When college students smoke cigarettes, it might be enjoyable and seem innocuous at the time. However, the harshest consequences on your health and finances may come from continued use. Consider how much drug and cigarette users spend in a week or a year to see how many are impeding their capacity to achieve financial independence. A pack of cigarettes costs $9.08, and many smokers consume one pack per day, which is $63.56 in a week and $3050.88 in a year. However, $3050.88 might have been enough to pay your property tax bill. In the end, both your wealth and your health are impacted. 

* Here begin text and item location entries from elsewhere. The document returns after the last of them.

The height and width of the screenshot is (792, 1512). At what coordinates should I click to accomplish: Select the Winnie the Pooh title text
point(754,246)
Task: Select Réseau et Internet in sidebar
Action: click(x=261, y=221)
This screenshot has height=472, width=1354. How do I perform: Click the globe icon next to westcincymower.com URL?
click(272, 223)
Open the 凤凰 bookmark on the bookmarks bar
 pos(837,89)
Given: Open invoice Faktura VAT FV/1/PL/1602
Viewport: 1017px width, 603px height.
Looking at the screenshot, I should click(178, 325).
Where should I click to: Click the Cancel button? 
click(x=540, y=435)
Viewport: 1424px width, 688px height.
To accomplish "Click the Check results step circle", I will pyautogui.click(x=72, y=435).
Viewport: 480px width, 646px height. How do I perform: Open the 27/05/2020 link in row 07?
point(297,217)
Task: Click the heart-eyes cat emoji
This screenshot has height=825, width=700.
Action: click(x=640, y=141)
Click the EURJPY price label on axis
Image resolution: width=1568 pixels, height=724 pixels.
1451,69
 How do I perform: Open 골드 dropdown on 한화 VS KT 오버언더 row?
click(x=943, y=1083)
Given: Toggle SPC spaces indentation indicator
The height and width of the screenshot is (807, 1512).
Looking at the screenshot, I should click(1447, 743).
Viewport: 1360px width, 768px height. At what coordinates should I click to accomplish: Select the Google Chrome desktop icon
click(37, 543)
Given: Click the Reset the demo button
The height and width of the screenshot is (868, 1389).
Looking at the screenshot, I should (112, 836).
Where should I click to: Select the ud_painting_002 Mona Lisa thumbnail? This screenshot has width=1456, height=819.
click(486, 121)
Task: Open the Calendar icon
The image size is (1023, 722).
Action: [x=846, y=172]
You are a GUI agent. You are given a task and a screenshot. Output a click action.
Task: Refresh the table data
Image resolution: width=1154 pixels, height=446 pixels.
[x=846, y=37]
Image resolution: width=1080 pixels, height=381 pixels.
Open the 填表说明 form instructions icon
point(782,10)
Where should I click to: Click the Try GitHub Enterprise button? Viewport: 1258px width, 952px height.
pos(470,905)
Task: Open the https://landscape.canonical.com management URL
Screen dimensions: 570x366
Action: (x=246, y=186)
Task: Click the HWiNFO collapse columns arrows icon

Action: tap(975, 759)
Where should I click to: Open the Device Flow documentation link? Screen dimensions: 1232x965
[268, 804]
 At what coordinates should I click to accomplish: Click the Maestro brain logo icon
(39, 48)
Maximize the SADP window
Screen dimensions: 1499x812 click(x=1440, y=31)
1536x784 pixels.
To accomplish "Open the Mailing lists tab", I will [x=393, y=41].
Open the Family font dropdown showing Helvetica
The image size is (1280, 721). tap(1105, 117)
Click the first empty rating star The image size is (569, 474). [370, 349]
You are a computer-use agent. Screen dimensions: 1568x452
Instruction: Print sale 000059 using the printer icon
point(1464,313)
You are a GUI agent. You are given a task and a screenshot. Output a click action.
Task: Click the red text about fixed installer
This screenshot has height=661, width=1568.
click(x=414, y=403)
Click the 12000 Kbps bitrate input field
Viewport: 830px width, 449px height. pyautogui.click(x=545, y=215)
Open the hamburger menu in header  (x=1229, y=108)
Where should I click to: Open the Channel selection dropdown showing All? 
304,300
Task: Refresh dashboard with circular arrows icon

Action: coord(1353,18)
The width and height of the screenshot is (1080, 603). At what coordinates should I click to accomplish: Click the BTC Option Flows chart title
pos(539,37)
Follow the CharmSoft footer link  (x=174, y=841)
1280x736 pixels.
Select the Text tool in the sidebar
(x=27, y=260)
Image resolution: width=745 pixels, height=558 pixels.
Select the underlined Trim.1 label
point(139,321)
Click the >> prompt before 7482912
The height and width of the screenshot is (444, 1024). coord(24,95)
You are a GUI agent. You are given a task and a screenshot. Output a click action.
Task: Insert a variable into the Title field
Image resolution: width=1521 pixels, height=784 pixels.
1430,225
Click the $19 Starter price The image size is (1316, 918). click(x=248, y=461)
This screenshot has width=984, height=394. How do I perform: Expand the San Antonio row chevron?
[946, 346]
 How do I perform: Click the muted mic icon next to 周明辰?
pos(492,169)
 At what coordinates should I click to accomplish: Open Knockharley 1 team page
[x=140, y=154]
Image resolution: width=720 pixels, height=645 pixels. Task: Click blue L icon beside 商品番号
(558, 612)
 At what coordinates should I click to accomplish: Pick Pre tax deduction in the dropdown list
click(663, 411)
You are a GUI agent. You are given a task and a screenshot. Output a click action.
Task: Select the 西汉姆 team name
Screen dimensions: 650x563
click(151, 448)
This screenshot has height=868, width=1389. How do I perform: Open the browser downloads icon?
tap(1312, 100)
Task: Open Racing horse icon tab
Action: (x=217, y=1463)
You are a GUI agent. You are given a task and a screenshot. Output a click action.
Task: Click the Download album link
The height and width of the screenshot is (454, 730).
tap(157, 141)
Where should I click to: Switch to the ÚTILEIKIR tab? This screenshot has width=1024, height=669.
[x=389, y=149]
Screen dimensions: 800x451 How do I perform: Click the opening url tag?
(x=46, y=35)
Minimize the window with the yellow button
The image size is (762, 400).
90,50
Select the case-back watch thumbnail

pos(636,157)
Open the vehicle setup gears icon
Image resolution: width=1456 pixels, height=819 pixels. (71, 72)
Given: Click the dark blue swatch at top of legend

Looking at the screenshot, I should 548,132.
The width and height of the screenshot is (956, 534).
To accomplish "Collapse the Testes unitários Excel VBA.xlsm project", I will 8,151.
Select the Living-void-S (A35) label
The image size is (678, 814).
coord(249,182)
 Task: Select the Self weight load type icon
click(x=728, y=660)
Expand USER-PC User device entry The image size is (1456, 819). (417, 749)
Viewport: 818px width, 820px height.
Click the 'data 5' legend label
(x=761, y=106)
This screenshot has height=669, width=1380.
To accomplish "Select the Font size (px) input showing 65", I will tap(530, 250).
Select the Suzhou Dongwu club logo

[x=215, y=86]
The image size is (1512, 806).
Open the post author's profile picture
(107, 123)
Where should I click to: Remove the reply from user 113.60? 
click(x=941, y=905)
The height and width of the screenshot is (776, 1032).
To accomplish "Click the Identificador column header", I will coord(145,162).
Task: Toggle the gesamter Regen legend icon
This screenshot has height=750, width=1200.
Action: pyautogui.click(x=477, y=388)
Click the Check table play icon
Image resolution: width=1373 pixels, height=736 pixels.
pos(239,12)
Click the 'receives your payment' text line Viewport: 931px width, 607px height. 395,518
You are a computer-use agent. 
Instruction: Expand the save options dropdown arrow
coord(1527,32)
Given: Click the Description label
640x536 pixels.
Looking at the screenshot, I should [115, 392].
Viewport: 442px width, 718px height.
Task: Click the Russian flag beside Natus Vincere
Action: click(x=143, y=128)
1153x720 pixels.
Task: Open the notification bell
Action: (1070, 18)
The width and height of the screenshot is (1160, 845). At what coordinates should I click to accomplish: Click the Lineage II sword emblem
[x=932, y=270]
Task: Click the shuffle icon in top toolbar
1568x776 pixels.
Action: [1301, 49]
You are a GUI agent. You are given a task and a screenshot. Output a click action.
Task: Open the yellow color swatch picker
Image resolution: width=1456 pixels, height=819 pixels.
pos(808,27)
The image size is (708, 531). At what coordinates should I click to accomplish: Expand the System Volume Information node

Spending more than you earn

 Moving into a new home and purchasing a new car for yourself both seem enticing. The issue with them is that if your salary is insufficient to support these expenses, you frequently find yourself living paycheck to paycheck. Similar to lifestyle inflation, this problem might result in you spending more money on living expenses as your income rises. The money that comes in should be used to make investments and buy assets that will help you preserve your wealth. 

 Investing poorly

 Making investments can be challenging. For shrewd investors, the secret to having their assets generate a consistent stream of income is to educate themselves before investing their hard-earned cash in a certain market or commodity. 

The following quick-money program 

Is it one of the riskiest ways to lose money? These are comparable to Ponzi schemes, pyramid schemes, and money-back guarantees, all of which are designed to enrich the scheme’s creator at the expense of your hard-earned money. Always use your best judgment before signing anything before you think it through. 

 Not having an emergency fund

 You never know when your washer or car will break down or if you’ll lose your job. Since almost everything in life is expensive, it is crucial to have an emergency fund set up. Failure to do so would be a costly financial mistake. Sadly, a 2019 Federal Reserve survey revealed that roughly 40% of Americans couldn’t cover a $400 emergency with cash on hand or a credit card bill they could even afford to pay off even the current COVID example of how people go bankrupt and have a deficit when they don’t have an emergency fund in the form of savings. All you need to do is talk to your employer and set up a 10% automatic deduction from your income. He’ll direct deposit a portion of your earnings into an emergency fund. 

 Having a single source of income

 Continue to learn new strategies for making your income work for you. It is a safe and prudent technique to aid in your sleep at night. 

 Using credit cards a lot: 

 Credit cards encourage impulsive shopping. It instills in you the belief that anything is within reach with just one simple swipe in the year 2001. MIT research revealed that people who used their credit cards spent up to 100% more. To pay instead of with cash if you find yourself spending uncontrollably on credit, break the habit. When you pay with cash, you physically hand over cash and notice how your wallet is getting smaller, which will make you feel the financial impact of the purchase much more keenly than when you pay with credit. 


It can be challenging to recover from financial mistakes, and sometimes it takes months or even years to make them right. Because of this, avoiding costly financial or credit errors can help you save money, time, and stress. When you budget your money and are aware of where every dollar goes each month, you can start to make better financial decisions. Each financial choice you make should be based on your circumstances, objectives, and requirements.